*Exercise requirements:* Nothing but the lines below between the line holding "Viewport: 108px width, 99px" and the line holding "Toggle the heart", inclusive, should appear in the answer, each set down exactly.
====== Extracted material ======
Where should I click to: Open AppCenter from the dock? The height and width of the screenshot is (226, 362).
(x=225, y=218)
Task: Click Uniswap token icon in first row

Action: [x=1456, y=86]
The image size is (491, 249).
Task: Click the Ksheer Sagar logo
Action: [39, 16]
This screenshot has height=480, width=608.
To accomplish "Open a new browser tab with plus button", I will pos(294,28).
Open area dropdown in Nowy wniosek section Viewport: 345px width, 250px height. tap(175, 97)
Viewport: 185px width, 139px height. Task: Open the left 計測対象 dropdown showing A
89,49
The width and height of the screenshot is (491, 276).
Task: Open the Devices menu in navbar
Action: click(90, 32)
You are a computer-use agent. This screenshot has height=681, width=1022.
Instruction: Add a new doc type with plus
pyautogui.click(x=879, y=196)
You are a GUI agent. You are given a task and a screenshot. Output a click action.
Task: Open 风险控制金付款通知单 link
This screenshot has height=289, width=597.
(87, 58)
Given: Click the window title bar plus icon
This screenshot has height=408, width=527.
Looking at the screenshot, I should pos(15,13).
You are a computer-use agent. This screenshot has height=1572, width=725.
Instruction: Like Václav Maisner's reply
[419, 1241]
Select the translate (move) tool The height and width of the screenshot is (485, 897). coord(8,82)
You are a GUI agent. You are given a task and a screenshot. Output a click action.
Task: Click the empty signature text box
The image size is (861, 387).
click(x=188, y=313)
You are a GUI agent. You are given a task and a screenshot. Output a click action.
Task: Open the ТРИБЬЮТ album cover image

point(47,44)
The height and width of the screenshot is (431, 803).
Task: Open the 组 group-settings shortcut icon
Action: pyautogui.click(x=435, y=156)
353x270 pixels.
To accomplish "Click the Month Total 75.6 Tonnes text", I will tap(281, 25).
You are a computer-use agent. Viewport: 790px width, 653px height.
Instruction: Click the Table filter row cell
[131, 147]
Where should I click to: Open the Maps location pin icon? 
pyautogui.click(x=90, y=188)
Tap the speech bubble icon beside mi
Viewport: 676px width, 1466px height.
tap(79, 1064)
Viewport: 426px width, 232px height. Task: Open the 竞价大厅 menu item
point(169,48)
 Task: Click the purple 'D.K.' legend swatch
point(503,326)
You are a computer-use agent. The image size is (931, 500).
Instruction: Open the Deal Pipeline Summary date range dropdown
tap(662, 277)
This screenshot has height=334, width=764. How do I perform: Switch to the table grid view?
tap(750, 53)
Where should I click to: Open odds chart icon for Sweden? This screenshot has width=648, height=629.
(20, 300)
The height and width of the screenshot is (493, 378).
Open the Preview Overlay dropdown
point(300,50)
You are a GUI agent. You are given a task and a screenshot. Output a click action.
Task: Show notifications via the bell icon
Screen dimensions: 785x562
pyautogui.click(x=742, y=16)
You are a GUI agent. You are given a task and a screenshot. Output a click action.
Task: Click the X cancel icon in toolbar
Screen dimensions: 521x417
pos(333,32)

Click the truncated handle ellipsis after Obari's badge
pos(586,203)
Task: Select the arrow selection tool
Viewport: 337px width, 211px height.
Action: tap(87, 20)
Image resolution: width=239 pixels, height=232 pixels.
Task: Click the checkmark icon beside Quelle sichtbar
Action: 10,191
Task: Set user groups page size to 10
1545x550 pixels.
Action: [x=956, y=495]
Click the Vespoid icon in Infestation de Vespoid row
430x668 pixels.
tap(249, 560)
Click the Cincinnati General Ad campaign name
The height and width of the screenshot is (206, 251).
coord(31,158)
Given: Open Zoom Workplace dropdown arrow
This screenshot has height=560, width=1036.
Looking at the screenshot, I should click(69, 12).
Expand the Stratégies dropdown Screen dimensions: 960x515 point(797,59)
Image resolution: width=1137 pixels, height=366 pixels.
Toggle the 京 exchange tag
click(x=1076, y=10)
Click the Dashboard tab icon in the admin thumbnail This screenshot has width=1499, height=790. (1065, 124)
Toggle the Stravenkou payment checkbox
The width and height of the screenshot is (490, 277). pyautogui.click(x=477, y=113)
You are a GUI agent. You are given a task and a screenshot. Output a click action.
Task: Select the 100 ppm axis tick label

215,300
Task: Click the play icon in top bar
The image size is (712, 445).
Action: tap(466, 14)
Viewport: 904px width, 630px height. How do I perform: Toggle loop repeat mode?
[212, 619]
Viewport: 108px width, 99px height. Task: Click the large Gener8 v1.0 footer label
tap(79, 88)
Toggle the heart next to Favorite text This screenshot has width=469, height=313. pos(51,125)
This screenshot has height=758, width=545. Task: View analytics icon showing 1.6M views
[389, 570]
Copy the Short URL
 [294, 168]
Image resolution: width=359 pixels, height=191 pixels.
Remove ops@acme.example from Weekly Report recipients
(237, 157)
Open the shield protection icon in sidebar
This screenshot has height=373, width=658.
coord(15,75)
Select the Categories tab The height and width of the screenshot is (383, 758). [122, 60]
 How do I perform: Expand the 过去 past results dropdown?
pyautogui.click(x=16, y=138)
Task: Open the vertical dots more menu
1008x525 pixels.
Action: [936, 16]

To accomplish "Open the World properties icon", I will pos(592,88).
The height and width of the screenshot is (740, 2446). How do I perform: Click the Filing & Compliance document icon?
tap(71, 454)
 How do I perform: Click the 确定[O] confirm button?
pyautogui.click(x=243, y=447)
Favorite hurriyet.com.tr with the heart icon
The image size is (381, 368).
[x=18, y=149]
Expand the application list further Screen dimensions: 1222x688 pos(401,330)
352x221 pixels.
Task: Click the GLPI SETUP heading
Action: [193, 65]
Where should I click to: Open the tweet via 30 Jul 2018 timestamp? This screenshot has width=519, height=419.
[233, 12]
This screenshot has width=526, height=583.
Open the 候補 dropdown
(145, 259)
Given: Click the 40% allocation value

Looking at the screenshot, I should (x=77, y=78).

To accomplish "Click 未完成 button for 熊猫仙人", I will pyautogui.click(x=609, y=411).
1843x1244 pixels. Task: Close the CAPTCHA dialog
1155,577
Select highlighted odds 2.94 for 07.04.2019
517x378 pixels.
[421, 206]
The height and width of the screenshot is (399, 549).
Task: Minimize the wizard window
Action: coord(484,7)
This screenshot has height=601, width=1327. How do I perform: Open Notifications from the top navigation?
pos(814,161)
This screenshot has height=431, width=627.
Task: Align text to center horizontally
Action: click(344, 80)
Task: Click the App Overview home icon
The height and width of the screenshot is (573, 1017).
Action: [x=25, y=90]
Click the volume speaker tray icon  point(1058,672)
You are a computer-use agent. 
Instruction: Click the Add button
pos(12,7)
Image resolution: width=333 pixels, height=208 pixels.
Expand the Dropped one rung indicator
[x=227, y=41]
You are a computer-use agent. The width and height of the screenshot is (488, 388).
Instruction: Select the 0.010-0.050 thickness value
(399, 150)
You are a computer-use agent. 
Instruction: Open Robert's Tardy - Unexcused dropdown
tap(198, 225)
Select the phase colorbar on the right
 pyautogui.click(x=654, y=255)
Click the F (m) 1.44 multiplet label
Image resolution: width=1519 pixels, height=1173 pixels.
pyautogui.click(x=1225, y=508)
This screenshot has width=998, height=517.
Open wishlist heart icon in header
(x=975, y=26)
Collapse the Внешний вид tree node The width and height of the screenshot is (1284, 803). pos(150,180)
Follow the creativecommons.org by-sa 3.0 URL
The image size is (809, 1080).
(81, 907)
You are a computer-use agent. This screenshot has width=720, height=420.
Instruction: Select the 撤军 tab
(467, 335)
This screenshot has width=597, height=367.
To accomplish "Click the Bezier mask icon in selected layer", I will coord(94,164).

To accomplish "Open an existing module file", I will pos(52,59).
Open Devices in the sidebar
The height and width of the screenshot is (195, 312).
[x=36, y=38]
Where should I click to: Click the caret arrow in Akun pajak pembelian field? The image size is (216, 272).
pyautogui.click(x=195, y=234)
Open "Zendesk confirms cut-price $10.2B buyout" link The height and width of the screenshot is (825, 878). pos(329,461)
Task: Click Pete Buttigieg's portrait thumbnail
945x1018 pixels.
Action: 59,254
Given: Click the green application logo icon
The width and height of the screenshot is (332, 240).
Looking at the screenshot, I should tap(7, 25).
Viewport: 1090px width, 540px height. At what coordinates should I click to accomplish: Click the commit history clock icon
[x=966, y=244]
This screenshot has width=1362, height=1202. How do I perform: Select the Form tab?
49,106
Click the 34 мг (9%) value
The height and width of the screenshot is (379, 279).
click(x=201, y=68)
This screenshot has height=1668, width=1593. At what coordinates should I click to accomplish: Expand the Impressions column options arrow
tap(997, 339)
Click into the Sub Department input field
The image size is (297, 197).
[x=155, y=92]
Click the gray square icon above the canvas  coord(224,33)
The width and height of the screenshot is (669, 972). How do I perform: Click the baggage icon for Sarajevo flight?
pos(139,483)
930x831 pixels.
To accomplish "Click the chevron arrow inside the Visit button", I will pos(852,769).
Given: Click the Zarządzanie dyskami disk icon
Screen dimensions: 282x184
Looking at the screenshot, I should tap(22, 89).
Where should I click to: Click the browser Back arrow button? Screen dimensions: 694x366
======
*Answer to the exercise:*
Viewport: 108px width, 99px height. Task: Click the large Gener8 v1.0 footer label
tap(79, 88)
Toggle the heart next to Favorite text This screenshot has width=469, height=313. pos(51,125)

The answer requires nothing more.